10. 小夜闇

 わたしにとって、愛、とは、すぐ目の前にあるのに手に入らない、砂漠に揺らめくオアシスのような、どこか非現実的で、冷笑的なものだった。


 ママはたくさんの男たちからもらうそれを、ついぞ、わたしにくれたことはなくて、口先だけでの「愛してる」をもらったことはあっても、彼女はいつだって、わたしを置いて誰かの下へ行ってしまうのだ。


 彼女を一番に愛している、男の下へ。彼女がそう思い込んでいるだけで、本当は一番になんか愛していない男の下へ。


 だって、そうでしょう。

 そんな、赤の他人の、身も知らぬ男の方がママのことを愛しているなんて、そんなわけがない。

 ママを一番愛しているのは、他の誰でもないわたしだ。

 何よりも濃く、熱く、この体を流れる真紅の血が、わたしとあなたを繋いでいる。見も知らぬ男が口にする、上っ面の愛、など、及びもつかないほど強固に縛っている。


 その証拠に、ほら、わたしの顔は、この体は、どんどんとあなたに似てくるでしょう。誰よりも美しく、上等なアクセサリーよりも綺麗に輝くあなたに。


 わたしの正しさ。あなたの美しさこそが、わたしの、指標で。あなたの生き方こそが、わたしにとっての正解で。そうしていれば、わたしもあなたに愛されるのだと、愛して、くれるのだと、そう思っていた。願っていた。


 ――いや、それも半分は嘘かもしれない。今となっては、わたしは、それほど純粋にはママのことを愛してなどいなかったのかも。


 あの、チョコレートの箱が空っぽになってしまった夜から。

 わたしは、愛、という正体すらも曖昧で覚束ないものを名目に、ママに復讐、をしていたのかもしれない。

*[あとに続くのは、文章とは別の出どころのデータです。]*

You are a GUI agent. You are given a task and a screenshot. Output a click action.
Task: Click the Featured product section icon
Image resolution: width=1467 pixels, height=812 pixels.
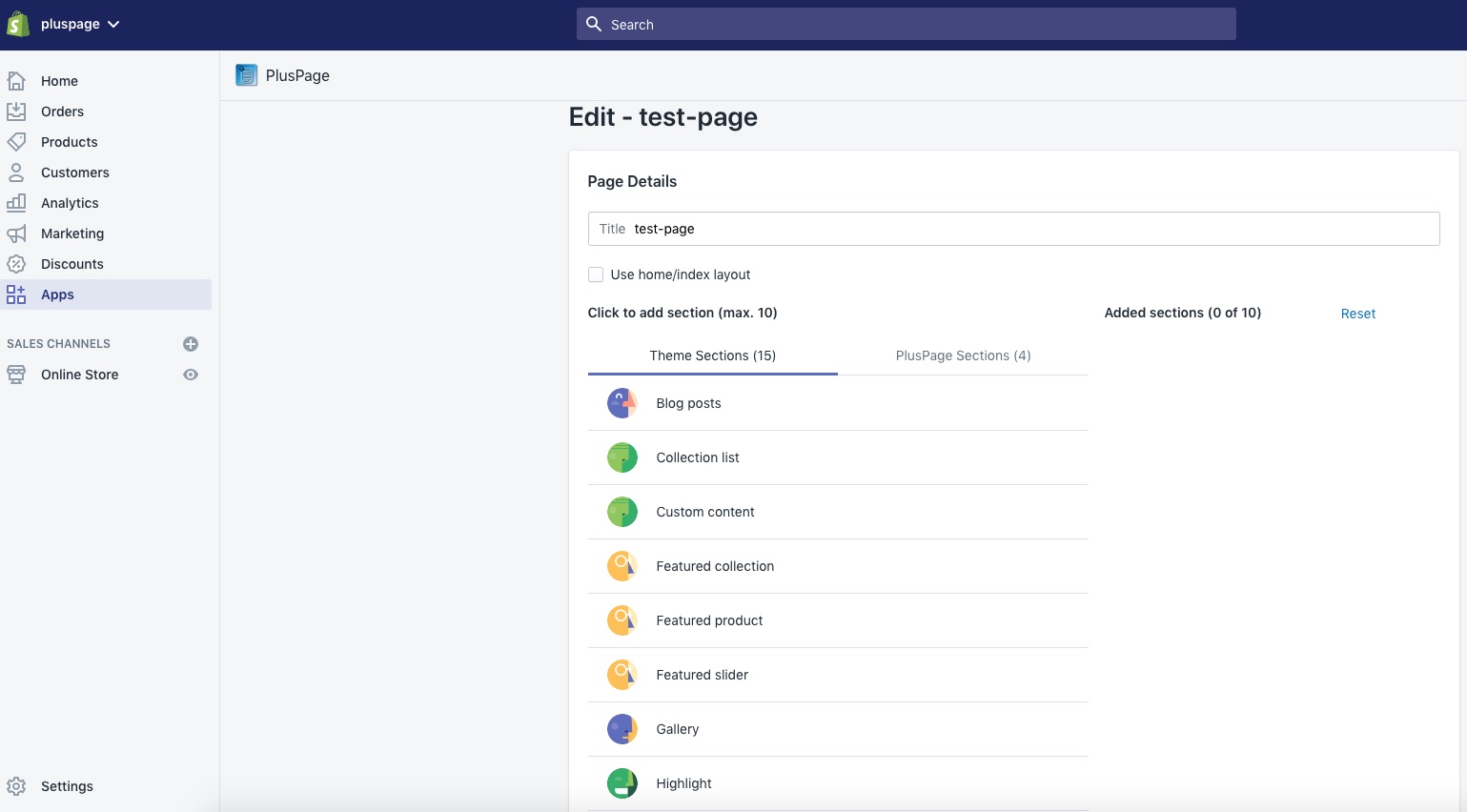621,619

 わたしを、彼女の血を分けた娘であるわたしを、決して一番にしてはくれないその生き方を真似て、見せつけることで。

 そうする度に、ママが疎ましげな顔をすることがわかる。あなたが蔑ろにしてきたわたしが、年月を経て節くれたあなたの心に傷を付けている。

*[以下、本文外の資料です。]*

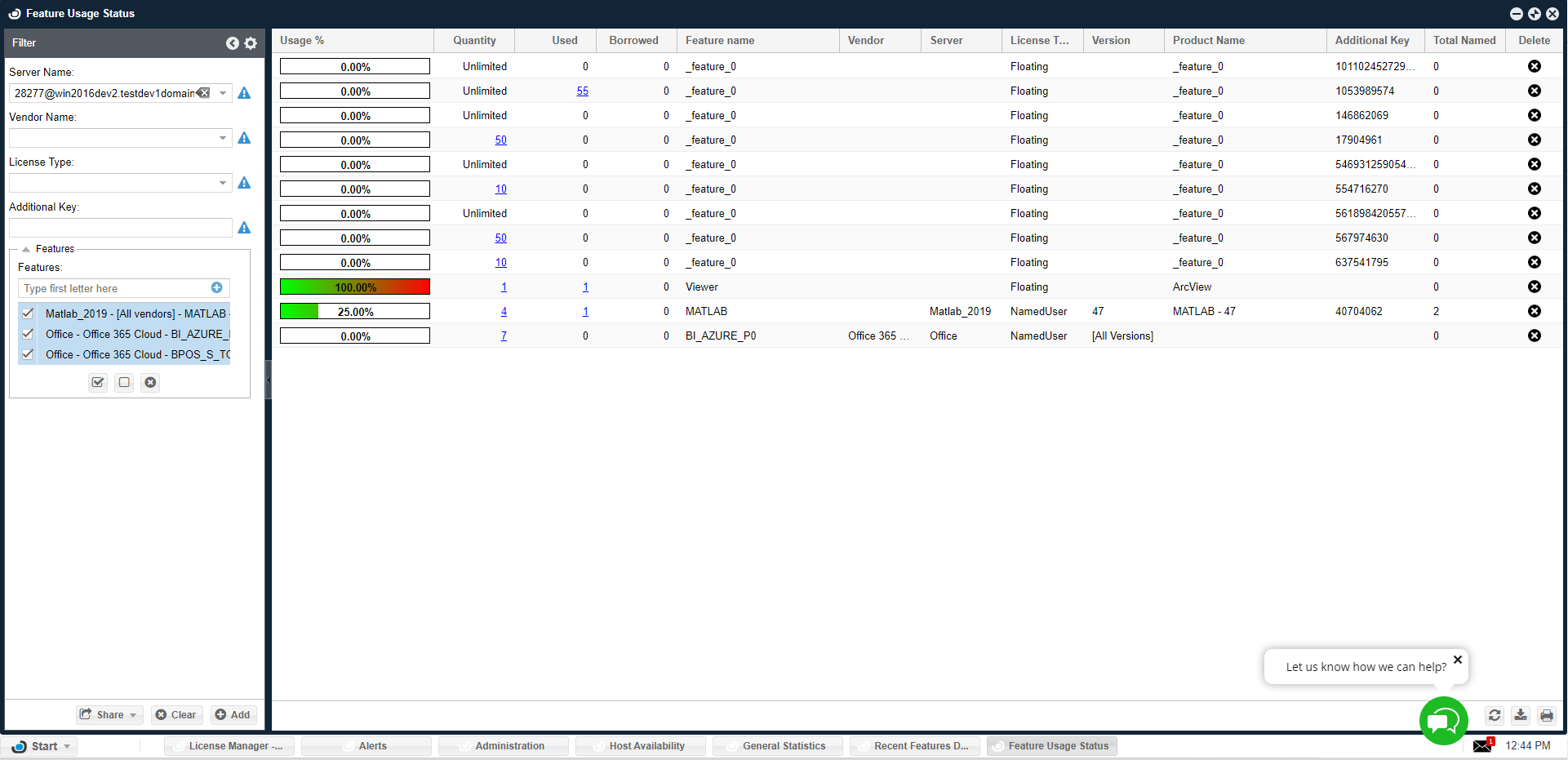
Task: Open the License Type dropdown
Action: tap(223, 183)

 愛されたいと願いながら、愛されないとわかっていることばかり、似せてしまう。素手でナイフの刃を握り、わたしの血に塗れたそれをあなたに突き立てるように。


 でも、仕方ないの。だって、わたしにはわからないのだから。

 あなたがしてきた以外の愛され方を、知らないのだから。あなたの言う通りにするのが正しいのだと思っていたのに、あなたはそれを喜んではくれない。

 一番に愛してくれる人を探しなさい、だなんて、なんて皮肉。

 わたしが、誰よりも一番にわたしのことを愛してほしいのは、あなたでしかないのに。


 わたしの愛には、行き場がない。からからに渇いた砂漠の只中で、どこにも行かれずに枯れていく。後に残るのは、ひからびた愛の死骸だ。

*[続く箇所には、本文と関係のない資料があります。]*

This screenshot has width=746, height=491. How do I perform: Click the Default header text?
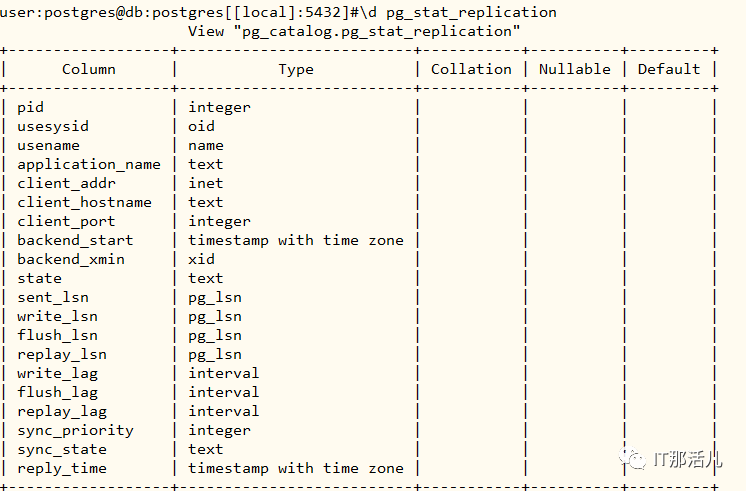coord(669,69)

 わたしが空っぽなのは、わたしが誰のことも、ちゃんと愛することができないから。

 ママがわたしを愛してくれないのは、わたしが間違っているから。

 だって、ママはわたしの正しさ。誰よりも綺麗で、わたしはその正しさを疑わない。その表面がひび割れて、剥がれかけても。


 だって、そうでしょう。

 絶対だと思っていた正しさが、間違いだったなんて、そんなのとても認められないのだから。

 惨め、過ぎるのだから。

 あんなにも愛されたかったことが、飢え、渇いて、焦がれたことが、間違いだったなんて。


 そんなの。


 なんて空虚。


 さらさらと、足元が崩れて乾いた砂になり、わたしという存在を呑み込んでいく。


 からからにひからびて、わたしはわたしの残骸になる。

 愛されたくて、愛されなくて、今ではそれを見失ってしまった、哀れな死骸。


 わたしの愛は、とっくに期限切れだったのかもしれない。

 愛には、賞味期限があるから。